In support of the introduction of the computer fire modeling evidence, Dr. Urbas testified the NFPA endorses the use of fire modeling in fire dynamics in the use of fire investigation.  Dr Urbas further testified that the underlying equations and laws of physics have been generally accepted in the fire science community and that they have been generally accepted as reliable in computer fire modeling.

State Farm's counsel explained that Dr. Urbas was not coming into court to state the cause and origin of the fire but rather to apply the computer dynamics to see how the fire would spread.  Dr. Urbas testified that the results of the fire modeling established that there was a time line that matched a particular origin of the fire, that the damage in the building corresponded to the results of the modeling and that the determination of fire dynamics in that particular theory [the time line] is generally accepted for that purpose.  The computer fire modeling essentially verified the hypothesis as to the ignition source or cause of the fire.  Dr. Urbas "never said it's accepted for determining the origin of the fire" and acknowledged that although "[i]t can help determining the cause", " it cannot be the sole method of determining the cause" of a fire.

After hearing the testimony of both parties' experts, Nassau County Supreme Court Justice Thomas Phelan granted plaintiff's motion to exclude the computer fire modeling testimony:
The NFPA Users Manual for 921 states: "To conduct valid modeling and testing it is important that the investigator gather data that is as accurate and complete as possible."  Dr. Urbas agreed that the concept "garbage-in-garbage-out" was applicable (p. 73).  Here, the input was based upon regulatory agency tables [for furniture, floors, walls, etc.]*, measurements taken by Dr. Urbas, his inspection of the damage and his reliance upon information received from fire investigators from the insurance company.  Dr. Urbas never spoke with the homeowner, the Nassau County fire officials or local firefighters.  Dr. Urbas testified that he was unaware that there were paint thinners and solvents in the area where the fire started and that such knowledge would have thrown off the entire calculation (p. 75).

Fire modeling carries with it a 15 to 20 percent margin for error assuming all conditions are correct but could be as high as 80 percent depending upon the real conditions (pp. 76-77).  Dr. Urbas acknowledged that there could be a difference between the material represented in a table and the actual material at the fire scene (p. 83). "If the input in the model is correct then the output is correct" (p. 96).  Dr. Urbas' testimony indicated that incorrect input could lead to inaccurate results.

Bearing in mind that the court's role as gatekeeper is "counting scientists," the court finds that defendant did not present sufficient evidence to establish that there is a consensus in the fire investigation community that computer fire modeling is generally accepted as reliable. "The long-recognized rule of Frye v. United States (supra) is that expert testimony based on scientific procedures is admissible but only after a principle or procedure has gained general acceptance' in its specified field" (People v.
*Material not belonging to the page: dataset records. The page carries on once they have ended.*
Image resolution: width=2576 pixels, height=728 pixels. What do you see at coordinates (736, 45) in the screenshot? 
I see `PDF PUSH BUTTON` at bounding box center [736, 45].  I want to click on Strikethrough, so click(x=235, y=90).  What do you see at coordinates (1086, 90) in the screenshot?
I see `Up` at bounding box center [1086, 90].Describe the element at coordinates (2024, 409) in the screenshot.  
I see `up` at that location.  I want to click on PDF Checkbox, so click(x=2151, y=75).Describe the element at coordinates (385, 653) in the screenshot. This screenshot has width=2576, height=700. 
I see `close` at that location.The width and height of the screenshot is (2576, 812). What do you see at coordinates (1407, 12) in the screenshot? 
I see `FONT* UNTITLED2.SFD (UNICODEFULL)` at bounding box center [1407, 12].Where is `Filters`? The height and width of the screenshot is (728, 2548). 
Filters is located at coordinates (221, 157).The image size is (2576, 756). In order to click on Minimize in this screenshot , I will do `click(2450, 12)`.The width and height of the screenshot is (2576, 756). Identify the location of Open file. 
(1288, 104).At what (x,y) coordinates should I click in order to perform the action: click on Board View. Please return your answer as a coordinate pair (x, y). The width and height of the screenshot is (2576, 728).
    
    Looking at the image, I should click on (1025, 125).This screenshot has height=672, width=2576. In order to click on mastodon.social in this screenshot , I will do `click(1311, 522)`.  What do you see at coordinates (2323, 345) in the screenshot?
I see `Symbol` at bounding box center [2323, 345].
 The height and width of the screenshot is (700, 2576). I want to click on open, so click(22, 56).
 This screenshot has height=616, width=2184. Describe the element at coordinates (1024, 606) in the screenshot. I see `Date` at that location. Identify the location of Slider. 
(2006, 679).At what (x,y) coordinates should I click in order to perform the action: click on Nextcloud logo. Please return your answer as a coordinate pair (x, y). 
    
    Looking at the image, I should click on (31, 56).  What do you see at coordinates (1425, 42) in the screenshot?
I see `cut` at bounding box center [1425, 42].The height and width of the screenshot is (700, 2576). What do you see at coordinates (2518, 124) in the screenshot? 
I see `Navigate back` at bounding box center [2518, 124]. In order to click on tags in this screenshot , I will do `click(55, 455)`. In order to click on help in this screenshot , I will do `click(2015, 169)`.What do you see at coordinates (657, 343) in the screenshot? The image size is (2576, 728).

Wesley, 83 NY2d at 422).  Here the specified field is fire investigation. The issue before the trier of fact in this particular lawsuit involves when and how the fire started.  Defendant failed to meet its burden of proving that its expert's use of computer fire modeling was generally accepted in the fire investigation community (Cumberbatch v. Blanchette, 35 AD3d 341, 342 [2d Dept. 2006]). Although defendant's expert may support a case for the acceptance of computer fire modeling in the regulatory/design community, it does not support a conclusion that it is generally accepted in the fire investigation community. 
It is important to understand that Justice Phelan did not hold that computer fire modeling is scientifically unreliable and never admissible in a civil arson case; he merely held that in this particular case, State Farm did not submit sufficient evidence to convince him that computer fire modeling was generally accepted in the fire investigation community.

And as late as the mid-nineteenth century, some still believed that the earth was flat.